With the pictures removed, write out the data below exactly.

[Dataset entries]
"""

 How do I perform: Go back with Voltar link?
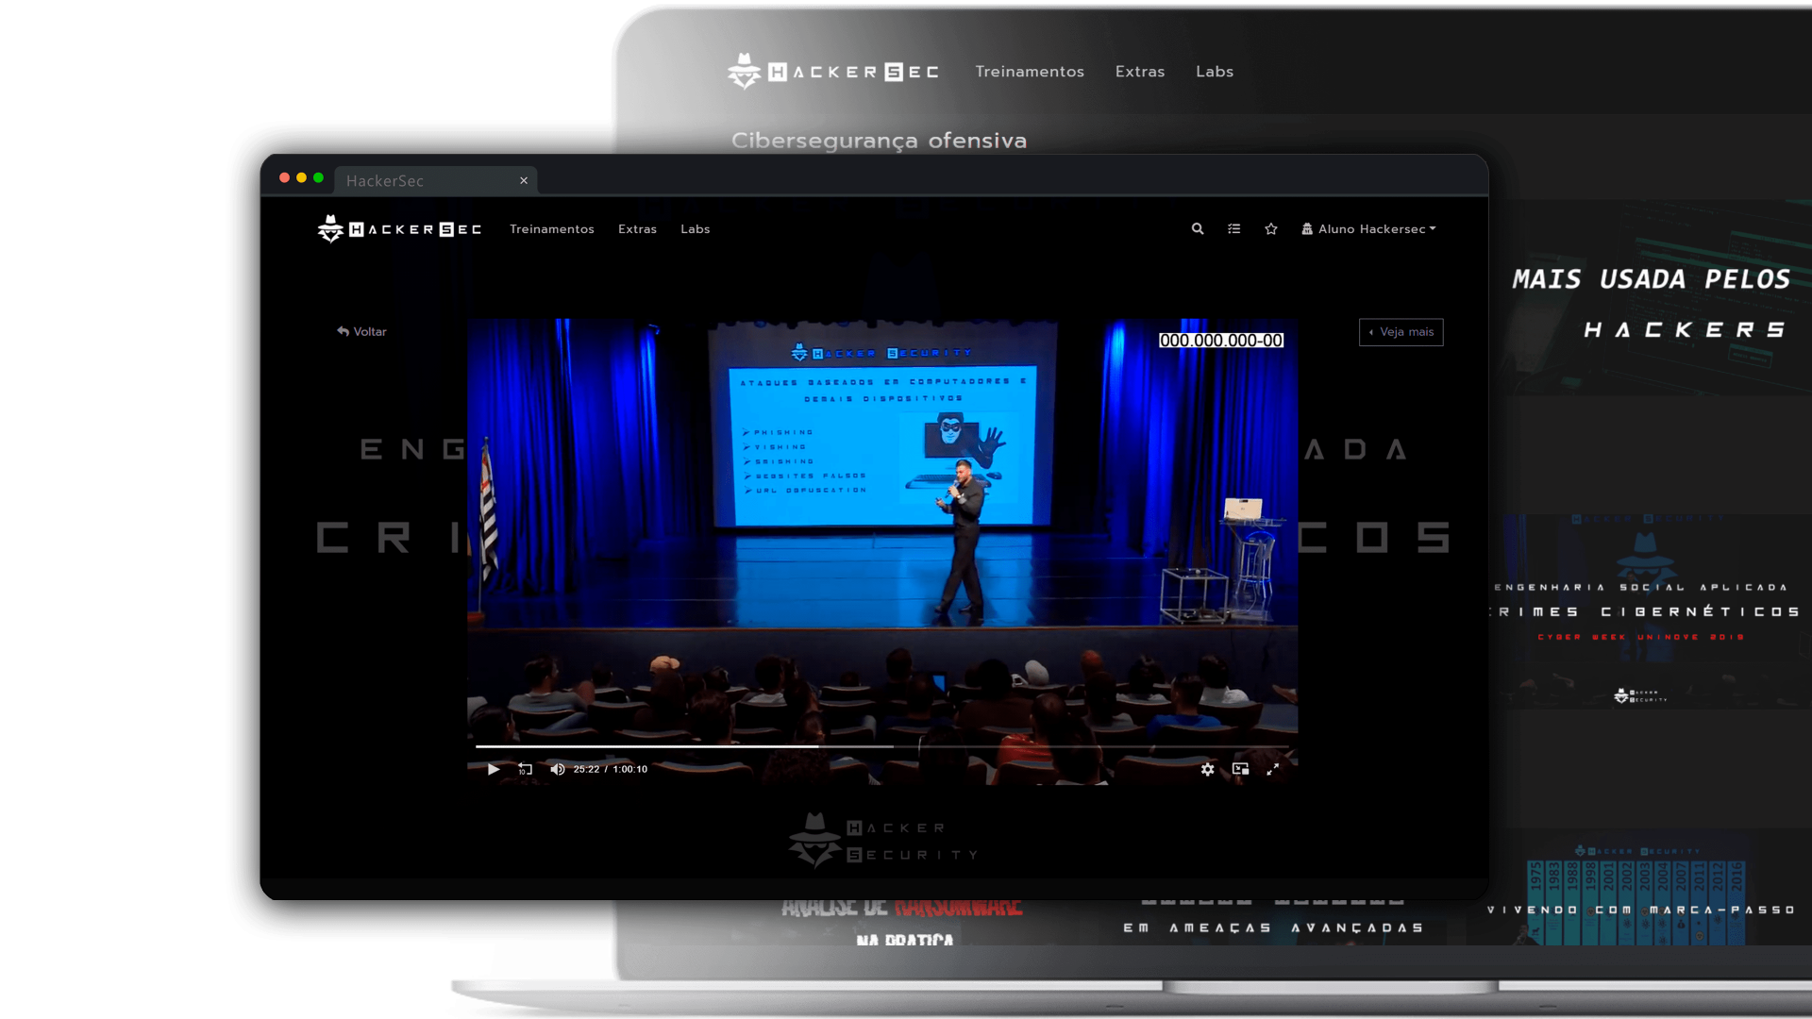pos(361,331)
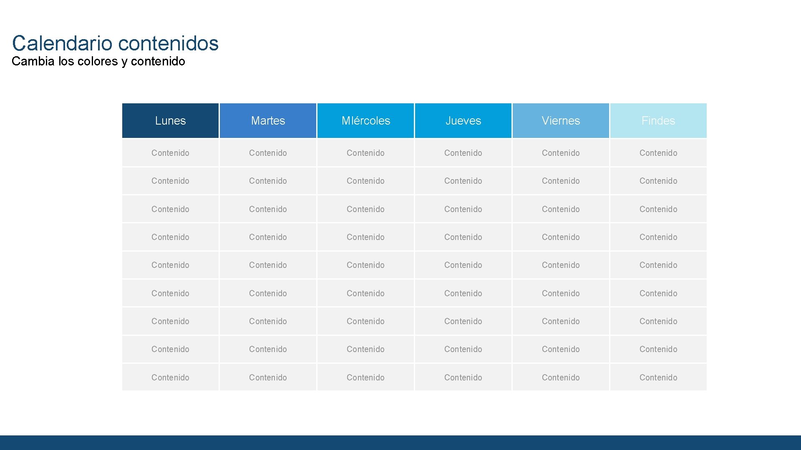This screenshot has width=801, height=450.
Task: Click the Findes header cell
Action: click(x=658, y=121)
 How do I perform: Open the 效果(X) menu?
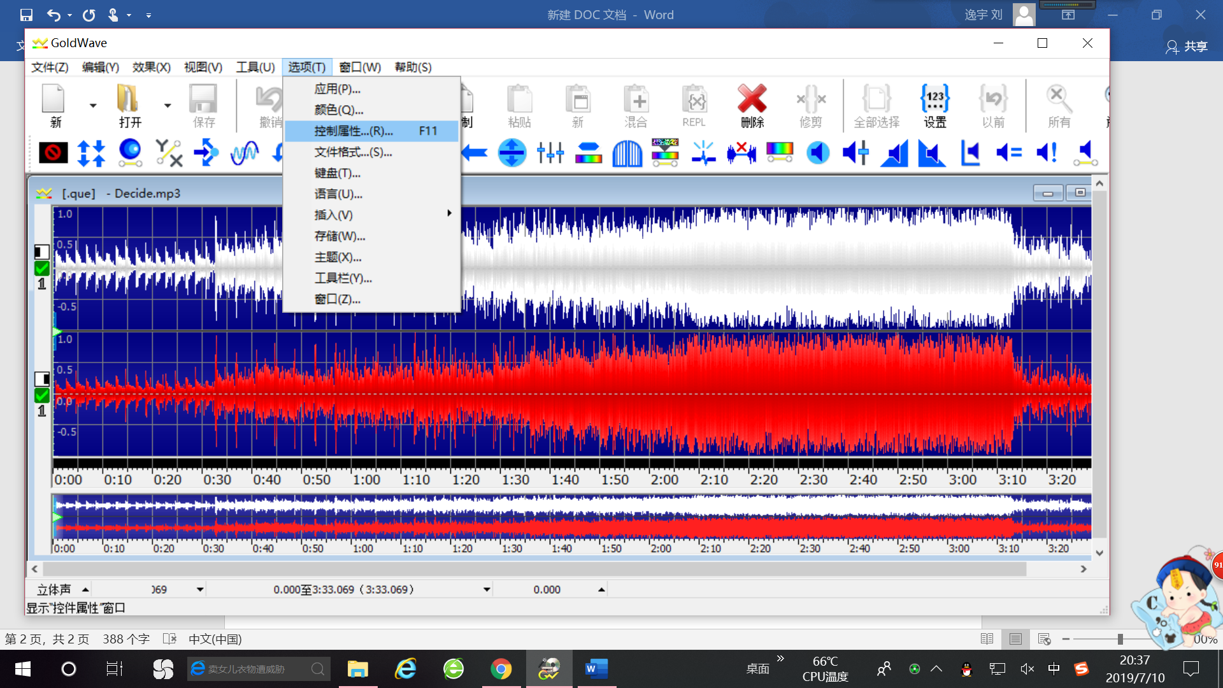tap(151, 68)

"""

* _Answer box_
 How do I perform: Go back with Voltar link?
pos(361,331)
This screenshot has width=801, height=450.
Task: Click the Findes header cell
Action: click(x=658, y=121)
 How do I perform: Open the 效果(X) menu?
tap(151, 68)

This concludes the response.